Ah young love. The pen is drawn, forward you push past all resistance to spill your heart onto this piece of paper to unveil your affections for the cutest person that God had the goodness to grace the planet just for you. You absolutely must level the playing field and see if she returns your undying zest.
The Love Note is born!
In a world of digital wander land, where we all interact at lightning speeds on micro bits of imperfect data with cheap winks and likes, we’re drowning in the nothingness of obscurity, longing for a genuine expression rich with its own originality. The preciousness of the love note was traded in for emoticons and witty combinations of characters that symbolize sideways happy faces.
Let the love note return to us with a power we’ve never known. Here are the top five ways to write a powerful love note that will raise eyebrows, leave lasting impressions and catapult you to new heights of romance and relationships gorgeousness:
1. Don’t hold back. Go all in and say something original.
Anything….original. (and authentic) Forget what you hear in movies, but definitely use the heart behind it. Every person wants originality and it doesn’t have to be perfect, in fact, sometimes a little awkwardness can be charming.

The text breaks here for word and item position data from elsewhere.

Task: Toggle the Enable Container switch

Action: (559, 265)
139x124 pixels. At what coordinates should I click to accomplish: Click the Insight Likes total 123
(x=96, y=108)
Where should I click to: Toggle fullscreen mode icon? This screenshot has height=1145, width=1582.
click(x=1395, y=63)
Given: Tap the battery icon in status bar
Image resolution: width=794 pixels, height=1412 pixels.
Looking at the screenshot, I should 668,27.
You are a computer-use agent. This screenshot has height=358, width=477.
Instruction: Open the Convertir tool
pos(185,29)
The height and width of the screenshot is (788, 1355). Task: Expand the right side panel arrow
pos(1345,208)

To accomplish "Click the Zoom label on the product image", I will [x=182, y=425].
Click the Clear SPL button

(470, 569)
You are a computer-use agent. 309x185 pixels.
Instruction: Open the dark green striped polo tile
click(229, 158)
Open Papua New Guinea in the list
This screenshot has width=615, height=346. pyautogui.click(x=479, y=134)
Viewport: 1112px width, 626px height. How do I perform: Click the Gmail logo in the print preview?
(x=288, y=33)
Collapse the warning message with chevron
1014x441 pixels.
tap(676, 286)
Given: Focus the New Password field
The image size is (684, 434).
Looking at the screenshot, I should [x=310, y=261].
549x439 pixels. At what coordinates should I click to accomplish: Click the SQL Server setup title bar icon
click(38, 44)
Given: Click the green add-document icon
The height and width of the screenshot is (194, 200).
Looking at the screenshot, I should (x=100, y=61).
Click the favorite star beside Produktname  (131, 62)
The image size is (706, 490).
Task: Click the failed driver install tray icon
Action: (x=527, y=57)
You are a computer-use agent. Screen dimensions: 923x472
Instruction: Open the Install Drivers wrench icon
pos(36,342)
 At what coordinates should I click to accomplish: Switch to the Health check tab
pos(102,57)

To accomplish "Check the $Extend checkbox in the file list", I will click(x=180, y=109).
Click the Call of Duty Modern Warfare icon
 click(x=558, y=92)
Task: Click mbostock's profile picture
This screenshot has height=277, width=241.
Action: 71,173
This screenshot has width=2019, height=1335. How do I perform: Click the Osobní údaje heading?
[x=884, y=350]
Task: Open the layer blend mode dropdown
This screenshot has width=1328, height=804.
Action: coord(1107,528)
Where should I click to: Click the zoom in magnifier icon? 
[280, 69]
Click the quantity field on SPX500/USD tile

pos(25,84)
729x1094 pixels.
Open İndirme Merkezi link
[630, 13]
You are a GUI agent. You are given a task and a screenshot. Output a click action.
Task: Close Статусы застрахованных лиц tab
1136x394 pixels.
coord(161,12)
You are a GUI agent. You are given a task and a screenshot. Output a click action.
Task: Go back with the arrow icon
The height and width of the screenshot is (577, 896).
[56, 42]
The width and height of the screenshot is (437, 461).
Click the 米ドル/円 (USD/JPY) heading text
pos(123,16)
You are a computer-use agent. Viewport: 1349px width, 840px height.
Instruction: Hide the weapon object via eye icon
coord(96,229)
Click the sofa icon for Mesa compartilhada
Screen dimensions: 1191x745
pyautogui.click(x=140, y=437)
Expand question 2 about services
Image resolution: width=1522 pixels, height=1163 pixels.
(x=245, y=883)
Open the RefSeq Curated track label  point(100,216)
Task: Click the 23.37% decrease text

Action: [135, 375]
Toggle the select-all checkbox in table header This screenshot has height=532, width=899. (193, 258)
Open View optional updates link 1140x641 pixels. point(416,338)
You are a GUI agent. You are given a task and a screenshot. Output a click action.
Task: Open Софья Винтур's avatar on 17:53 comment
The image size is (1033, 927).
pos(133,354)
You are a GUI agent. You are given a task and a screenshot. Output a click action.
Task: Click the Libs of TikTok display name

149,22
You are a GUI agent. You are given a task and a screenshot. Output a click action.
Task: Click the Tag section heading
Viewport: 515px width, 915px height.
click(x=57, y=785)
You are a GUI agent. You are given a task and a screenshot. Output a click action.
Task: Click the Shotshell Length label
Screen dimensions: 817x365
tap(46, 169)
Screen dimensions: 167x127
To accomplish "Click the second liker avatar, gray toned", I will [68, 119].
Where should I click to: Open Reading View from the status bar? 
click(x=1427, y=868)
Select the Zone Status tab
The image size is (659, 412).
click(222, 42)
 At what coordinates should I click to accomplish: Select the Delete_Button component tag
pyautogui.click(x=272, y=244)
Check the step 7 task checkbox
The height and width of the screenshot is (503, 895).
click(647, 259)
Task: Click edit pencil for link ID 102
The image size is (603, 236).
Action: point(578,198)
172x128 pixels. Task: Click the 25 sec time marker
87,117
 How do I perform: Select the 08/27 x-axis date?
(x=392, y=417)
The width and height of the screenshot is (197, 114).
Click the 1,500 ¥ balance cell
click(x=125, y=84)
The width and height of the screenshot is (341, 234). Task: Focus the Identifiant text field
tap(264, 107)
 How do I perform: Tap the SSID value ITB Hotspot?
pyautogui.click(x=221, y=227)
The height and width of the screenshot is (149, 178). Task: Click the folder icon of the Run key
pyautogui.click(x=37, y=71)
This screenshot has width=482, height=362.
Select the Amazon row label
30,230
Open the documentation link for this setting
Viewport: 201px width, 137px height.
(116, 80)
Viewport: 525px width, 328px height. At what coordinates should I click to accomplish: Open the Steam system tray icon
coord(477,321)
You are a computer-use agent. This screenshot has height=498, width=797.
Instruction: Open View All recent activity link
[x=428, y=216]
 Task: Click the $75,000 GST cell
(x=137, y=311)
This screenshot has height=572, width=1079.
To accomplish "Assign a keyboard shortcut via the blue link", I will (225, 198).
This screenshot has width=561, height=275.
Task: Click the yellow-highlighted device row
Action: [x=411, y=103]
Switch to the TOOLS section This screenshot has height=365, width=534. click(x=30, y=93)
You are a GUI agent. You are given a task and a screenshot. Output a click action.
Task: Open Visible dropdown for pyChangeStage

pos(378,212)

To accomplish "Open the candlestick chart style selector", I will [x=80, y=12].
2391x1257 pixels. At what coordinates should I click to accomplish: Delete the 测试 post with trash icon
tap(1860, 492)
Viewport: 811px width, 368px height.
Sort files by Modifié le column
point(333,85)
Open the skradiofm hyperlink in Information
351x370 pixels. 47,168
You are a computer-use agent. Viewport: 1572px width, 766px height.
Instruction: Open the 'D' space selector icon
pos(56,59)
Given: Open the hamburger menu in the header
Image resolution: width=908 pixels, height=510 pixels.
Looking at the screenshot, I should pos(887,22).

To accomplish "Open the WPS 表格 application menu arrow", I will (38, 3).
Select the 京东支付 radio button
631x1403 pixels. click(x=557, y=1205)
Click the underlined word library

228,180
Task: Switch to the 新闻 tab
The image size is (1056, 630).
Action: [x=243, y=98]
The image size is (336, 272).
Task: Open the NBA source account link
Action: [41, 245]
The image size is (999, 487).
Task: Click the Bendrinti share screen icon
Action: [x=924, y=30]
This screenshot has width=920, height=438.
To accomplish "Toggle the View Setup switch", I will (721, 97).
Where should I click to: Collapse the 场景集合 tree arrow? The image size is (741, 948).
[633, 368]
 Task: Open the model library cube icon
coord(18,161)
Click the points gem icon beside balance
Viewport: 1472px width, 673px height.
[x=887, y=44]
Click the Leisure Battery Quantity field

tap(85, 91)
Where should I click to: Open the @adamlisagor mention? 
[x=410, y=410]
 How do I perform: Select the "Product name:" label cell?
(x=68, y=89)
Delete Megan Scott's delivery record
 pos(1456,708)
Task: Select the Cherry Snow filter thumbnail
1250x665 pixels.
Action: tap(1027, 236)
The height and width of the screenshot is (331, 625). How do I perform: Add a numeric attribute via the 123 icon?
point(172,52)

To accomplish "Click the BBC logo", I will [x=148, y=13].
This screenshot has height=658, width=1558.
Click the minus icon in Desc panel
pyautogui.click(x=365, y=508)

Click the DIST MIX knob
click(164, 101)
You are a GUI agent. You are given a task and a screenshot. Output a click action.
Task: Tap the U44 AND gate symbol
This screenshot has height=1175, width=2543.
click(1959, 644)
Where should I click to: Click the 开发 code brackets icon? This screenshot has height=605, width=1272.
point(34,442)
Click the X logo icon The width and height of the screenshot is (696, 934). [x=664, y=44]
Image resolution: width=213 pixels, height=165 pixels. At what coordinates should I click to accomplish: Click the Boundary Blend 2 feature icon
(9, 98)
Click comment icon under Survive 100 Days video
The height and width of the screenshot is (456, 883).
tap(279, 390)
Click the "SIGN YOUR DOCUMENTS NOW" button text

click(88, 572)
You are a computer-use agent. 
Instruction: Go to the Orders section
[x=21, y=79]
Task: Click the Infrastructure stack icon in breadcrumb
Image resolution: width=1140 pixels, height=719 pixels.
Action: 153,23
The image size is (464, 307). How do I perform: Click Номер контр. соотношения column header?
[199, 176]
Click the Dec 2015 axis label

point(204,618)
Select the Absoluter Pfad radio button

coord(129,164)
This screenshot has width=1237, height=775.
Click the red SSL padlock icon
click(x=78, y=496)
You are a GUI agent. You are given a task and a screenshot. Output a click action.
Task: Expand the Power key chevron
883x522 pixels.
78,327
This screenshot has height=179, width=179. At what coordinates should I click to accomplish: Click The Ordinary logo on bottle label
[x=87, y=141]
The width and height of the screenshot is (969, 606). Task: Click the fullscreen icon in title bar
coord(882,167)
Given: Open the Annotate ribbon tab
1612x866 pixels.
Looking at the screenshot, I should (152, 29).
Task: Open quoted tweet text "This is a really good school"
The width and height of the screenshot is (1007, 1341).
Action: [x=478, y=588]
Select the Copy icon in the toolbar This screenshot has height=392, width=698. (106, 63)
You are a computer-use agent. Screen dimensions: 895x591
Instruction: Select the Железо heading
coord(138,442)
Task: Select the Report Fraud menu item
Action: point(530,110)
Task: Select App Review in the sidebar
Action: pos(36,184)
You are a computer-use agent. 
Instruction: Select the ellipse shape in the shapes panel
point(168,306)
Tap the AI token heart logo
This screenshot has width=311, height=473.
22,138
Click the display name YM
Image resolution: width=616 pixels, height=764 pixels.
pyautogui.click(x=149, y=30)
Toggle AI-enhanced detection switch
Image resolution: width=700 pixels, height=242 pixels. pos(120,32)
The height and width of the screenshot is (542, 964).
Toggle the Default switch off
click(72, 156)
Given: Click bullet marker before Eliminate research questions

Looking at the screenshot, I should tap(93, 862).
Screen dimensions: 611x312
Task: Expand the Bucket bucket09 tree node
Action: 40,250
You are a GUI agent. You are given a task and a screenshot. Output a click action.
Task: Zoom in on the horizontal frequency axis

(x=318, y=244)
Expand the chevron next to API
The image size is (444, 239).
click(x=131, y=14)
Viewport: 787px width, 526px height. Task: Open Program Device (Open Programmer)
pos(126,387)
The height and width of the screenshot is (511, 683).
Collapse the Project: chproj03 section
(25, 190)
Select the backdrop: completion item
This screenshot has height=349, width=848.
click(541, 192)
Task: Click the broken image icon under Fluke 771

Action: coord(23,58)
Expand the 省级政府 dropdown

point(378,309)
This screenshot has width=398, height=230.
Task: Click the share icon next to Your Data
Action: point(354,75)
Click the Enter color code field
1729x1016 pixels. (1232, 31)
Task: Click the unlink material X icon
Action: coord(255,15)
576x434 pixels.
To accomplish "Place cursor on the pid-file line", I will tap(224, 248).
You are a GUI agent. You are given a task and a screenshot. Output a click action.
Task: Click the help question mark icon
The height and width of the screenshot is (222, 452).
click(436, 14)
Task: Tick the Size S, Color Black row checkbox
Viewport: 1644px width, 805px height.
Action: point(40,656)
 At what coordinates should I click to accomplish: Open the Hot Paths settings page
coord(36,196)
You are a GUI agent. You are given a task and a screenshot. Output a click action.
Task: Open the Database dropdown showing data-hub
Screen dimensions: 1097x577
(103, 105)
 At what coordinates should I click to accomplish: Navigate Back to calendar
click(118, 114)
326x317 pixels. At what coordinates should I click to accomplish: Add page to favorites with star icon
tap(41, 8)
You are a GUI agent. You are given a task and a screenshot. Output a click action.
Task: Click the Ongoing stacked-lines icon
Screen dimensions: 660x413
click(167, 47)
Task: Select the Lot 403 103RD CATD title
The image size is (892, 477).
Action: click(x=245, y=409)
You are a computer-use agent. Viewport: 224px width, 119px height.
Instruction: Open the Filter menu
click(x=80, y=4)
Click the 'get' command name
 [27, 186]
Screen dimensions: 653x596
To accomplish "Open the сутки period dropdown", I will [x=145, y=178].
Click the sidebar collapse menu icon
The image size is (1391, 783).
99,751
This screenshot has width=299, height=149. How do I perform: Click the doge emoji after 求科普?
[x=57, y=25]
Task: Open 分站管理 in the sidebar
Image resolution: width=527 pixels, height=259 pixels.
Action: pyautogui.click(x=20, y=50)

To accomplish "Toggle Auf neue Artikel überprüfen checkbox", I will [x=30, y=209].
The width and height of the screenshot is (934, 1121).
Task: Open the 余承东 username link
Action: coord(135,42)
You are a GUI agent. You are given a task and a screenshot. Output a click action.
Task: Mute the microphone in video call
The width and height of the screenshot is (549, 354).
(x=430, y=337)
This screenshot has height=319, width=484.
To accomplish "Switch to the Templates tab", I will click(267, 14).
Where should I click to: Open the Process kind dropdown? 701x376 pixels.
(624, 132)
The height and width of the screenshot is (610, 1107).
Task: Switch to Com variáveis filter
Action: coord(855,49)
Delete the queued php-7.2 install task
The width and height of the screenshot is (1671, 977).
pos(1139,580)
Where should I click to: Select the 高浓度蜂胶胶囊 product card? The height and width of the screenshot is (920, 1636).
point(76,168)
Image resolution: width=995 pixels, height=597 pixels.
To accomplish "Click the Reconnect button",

2. Think about a subject of interest: what do you hope to achieve? How do you want them to feel?
Good conversation and connections are birthed in the foundations of thinking about your listener first and tailoring your words that will be received favorably. If your intention is clear, your words will most likely come naturally, even if you don’t consider yourself an “expert communicator.”
3. Surrender all expectations, let go, throw in the towel and slowly dangle the carrot of love.
People have a high BS sensor and social media has exemplified their abilities to congregate and share stories. So before you throw out a “cool pick up line” designed to impress, go ahead and make the assumption they’ve already heard it and if they haven’t, a friend certainly has and they’ll talk about it over their weekly apple martinis.
4. Break the pattern, their neurological linguistic programming.
Everyone you meet has a script or pattern running on auto-pilot and they come to you pre-loaded with certain judgments, opinions and preferences. Breaking this pattern is a way of gently moving your listener to a new space where authenticity can flourish in an environment of trust. Humor is a great way of breaking that pattern which is where the expression “crack a smile” came from.
5. It’s not about you.
The purpose of the love note is to leave a lasting impression. If you’ve never seen a person swoon – that’s right, I’m talking gush with starry eyes with heart skipping a beat – you’re missing out. People won’t always admit it, but they ALL want to be genuinely charmed.